■ AIM 1
Rewrite the records from the line containing "You are a GUI" down to the line containing "pos(43,364)", replacing "click" with "tap" and keeping everything else unchanged. Return only those lines.
** Begin SOURCE PASSAGE **
Reputation: 5580
Is there any built-in JavaScript function to do a partial sort? If not, what is a good way to implement it?
Given an unsorted array of N elements, I would like to find K elements that are minimal with respect to some weighting function. K is much smaller than N, so it would be inefficient to sort the whole array and take the first K elements.
I would be happy even if there was something non-standard, browser-dependent. I could still fallback to the custom JavaScript implementation.
PS: This is my current custom implementation (without taking a weighting function into account, just sorting the elements as they are for simplicity):
function bisect(items, x, lo, hi) {
var mid;
if (typeof(lo) == 'undefined') lo = 0;
if (typeof(hi) == 'undefined') hi = items.length;
while (lo < hi) {
mid = Math.floor((lo + hi) / 2);
if (x < items[mid]) hi = mid;
else lo = mid + 1;
}
return lo;
}
function insort(items, x) {
items.splice(bisect(items, x), 0, x);
}
function partialSort(items, k) {
var smallest = [];
for (var i = 0, len = items.length; i < len; ++i) {
var item = items[i];
if (smallest.length < k || item < smallest[smallest.length - 1]) {
insort(smallest, item);
if (smallest.length > k)
smallest.splice(k, 1);
}
}
return smallest;
}
console.log(partialSort([5, 4, 3, 2, 1, 6, 7, 8, 1, 9], 3));
The algorithm walks through the given array one single time, keeping track of a sorted list of the k smallest items so far, using binary search to insert new elements.
Please post alternative solutions if you think they might be faster or more elegant. Timings are very welcome.
Upvotes: 15
Views: 4690
Reputation: 8923
In the code block below, the nisetamafibo
function keeps an array of the smallest items found so far. The array is sorted and truncated to length K after a certain number of new items have been added to the array, where the number is taken from the Fibonacci sequence so that it is first 1, next 1, then 2, then 3, then 5, and so on. The nisetamadouble
method doubles the interval after which the array is sorted instead, so that it is first 1, then 2, then 4, and so on. (I also tried the approach that I sorted the array each time after a fixed number of new items like 10 had been added, but it was slower. And I also tried to initialize the array at the start of the function so that I took in a fixed number of the first items of the input and sorted them, but I found that initializing the array with 1 or 0 items was the fastest, so I removed the initialization step.)
** End SOURCE PASSAGE **
** Begin EXERCISE MATERIAL **
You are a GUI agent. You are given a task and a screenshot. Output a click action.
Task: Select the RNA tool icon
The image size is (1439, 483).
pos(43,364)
** End EXERCISE MATERIAL **
** Begin EXERCISE MATERIAL **
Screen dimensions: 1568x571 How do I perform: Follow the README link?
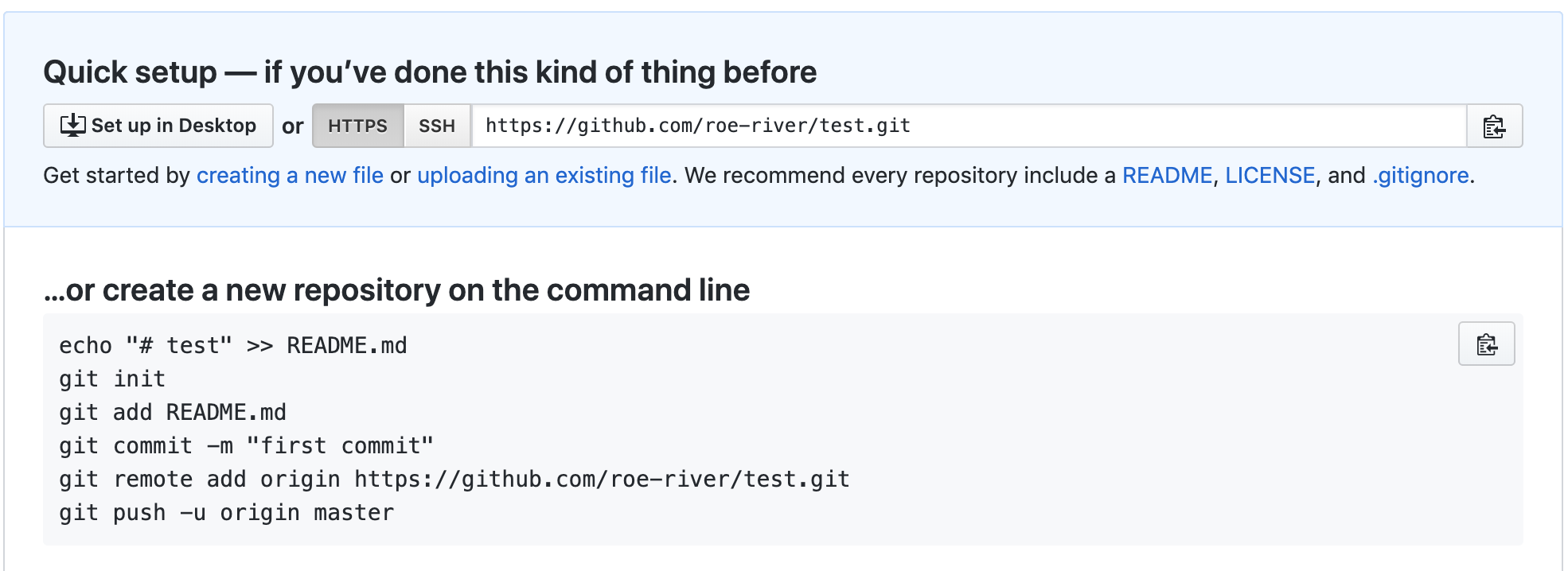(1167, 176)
** End EXERCISE MATERIAL **
■ AIM 2
Summarize the partial-sort thread in two sentences.

■ RIGHT ANSWER 1
You are a GUI agent. You are given a task and a screenshot. Output a tap action.
Task: Select the RNA tool icon
The image size is (1439, 483).
pos(43,364)

■ RIGHT ANSWER 2
The asker wants a built-in or custom way to find the K smallest elements of an unsorted JavaScript array without sorting the whole array. They share an implementation that walks the array once and uses binary search to keep a sorted list of the k smallest items, and a reply describes functions that keep an array of the smallest items found so far and sort and truncate it to length K after intervals that follow the Fibonacci sequence or double each time.